#### [What needs to be done]
Select and reproduce each line of the listing below that bears the string "agent".
|---|
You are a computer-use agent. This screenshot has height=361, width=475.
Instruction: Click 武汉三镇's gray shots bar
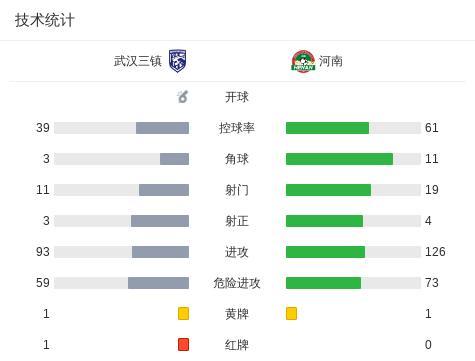(164, 190)
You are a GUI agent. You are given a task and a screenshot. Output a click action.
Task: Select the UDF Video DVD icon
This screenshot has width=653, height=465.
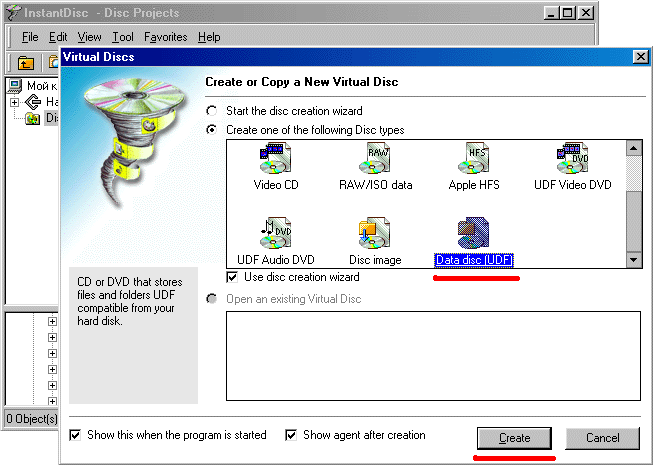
|---|
#### [Response to the task]
You are a computer-use agent. This screenshot has height=361, width=475.
You are a GUI agent. You are given a task and a screenshot. Output a click action.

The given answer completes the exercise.